*** Records for processing Section Begins ***

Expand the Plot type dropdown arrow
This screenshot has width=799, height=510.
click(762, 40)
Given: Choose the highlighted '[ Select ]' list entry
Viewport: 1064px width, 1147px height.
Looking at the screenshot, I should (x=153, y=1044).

*** Records for processing Section Ends ***

> Exercise
Write the data out once more. Keep every word the same.

> Solution
Expand the Plot type dropdown arrow
This screenshot has width=799, height=510.
click(762, 40)
Given: Choose the highlighted '[ Select ]' list entry
Viewport: 1064px width, 1147px height.
Looking at the screenshot, I should (x=153, y=1044).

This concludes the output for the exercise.